# Great American economy



## ironman (Jul 17, 2017)

I am not a young man more middle age. When I started out in the working world jobs pay from 8 to ten dollars for inexperienced person. That was over 25 years ago now starting wages about the same.i have a skill and trade so when I'm working I usually get fair wages . At a 1990 standard . this is why people can't get ahead in today's world . I do work now for part-time few months and from then I just bum around the country . Helping anyone I can .


----------



## JamesPrice94 (Jul 17, 2017)

Yeah, my dad was telling me when he got out of college he could afford a car, rent a 3 bedroom house and still have enough money to go out a little working a job earning just a bit more then minimum wage. Times have changed for sure. The big killer is rent..I'm visiting Toronto right (and can't wait to get the hell out) and I was talking to someone who says just renting a room costs nearly 60 of what he earns as a chef working in some high end restaurant. That's fucking robbery.


----------



## kokomojoe (Jul 18, 2017)

I'm going to be taking more welding classes and i'm hoping I can do the same with just working part of the year and travelling the rest. Hoping it all pays off but going to be stuck here dealing with legal crap for awhile anyways so might as well do something productive


----------



## ironman (Jul 18, 2017)

kokomojoe said:


> I'm going to be taking more welding classes and i'm hoping I can do the same with just working part of the year and travelling the rest. Hoping it all pays off but going to be stuck here dealing with legal crap for awhile anyways so might as well do something productive


Learn how to weld pipe and stainless . Big demand for tube welder in power plant outage 6 months year make hundred grand


----------



## kokomojoe (Jul 18, 2017)

ironman said:


> Learn how to weld pipe and stainless . Big demand for tube welder in power plant outage 6 months year make hundred grand


I've heard pipe welding and TIG are where the money's at.
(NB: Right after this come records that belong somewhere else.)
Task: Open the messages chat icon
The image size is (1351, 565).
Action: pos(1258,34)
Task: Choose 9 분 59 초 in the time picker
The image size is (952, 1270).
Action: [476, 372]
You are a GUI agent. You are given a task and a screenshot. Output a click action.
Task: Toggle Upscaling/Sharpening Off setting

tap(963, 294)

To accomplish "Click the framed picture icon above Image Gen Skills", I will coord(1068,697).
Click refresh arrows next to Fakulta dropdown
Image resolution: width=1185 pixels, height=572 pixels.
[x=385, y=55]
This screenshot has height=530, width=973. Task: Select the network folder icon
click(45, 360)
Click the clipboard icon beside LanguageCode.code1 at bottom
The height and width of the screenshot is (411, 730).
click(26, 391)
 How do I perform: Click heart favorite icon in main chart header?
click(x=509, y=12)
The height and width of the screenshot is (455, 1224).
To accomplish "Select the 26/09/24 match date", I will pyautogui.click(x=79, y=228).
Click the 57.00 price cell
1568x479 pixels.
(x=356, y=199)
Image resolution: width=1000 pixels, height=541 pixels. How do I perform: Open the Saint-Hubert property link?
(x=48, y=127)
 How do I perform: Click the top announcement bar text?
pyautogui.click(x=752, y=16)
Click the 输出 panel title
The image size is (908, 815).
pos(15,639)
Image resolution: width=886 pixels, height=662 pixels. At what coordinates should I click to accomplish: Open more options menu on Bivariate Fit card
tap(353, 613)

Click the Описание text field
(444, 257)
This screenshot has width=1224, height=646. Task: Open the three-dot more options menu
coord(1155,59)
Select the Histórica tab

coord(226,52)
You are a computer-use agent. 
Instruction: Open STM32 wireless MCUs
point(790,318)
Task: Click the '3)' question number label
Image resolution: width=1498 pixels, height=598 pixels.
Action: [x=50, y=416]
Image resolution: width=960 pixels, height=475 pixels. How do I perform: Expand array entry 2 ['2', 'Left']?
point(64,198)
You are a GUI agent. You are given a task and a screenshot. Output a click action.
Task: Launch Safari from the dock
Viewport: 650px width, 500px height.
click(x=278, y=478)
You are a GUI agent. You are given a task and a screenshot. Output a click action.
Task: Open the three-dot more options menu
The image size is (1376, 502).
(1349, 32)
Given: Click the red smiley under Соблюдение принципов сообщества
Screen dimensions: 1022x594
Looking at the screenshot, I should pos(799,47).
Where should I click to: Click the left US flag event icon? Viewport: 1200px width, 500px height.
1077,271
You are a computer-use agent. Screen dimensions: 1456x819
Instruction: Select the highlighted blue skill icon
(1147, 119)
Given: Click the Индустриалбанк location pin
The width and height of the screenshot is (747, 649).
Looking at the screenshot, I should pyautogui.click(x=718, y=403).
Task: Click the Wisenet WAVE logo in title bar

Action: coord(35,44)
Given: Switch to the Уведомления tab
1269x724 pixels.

Took a class a year or two ago with stick welding and was pretty good at that. What type of welding do they normally do when it comes to pipe welding?


----------



## ironman (Jul 18, 2017)

kokomojoe said:


> I've heard pipe welding and TIG are where the money's at. Took a class a year or two ago with stick welding and was pretty good at that. What type of welding do they normally do when it comes to pipe welding?


Tig and it in high demand pay 30 yo 40 dollars hour plus 700 a week perdium for living expenses cause it travel job


----------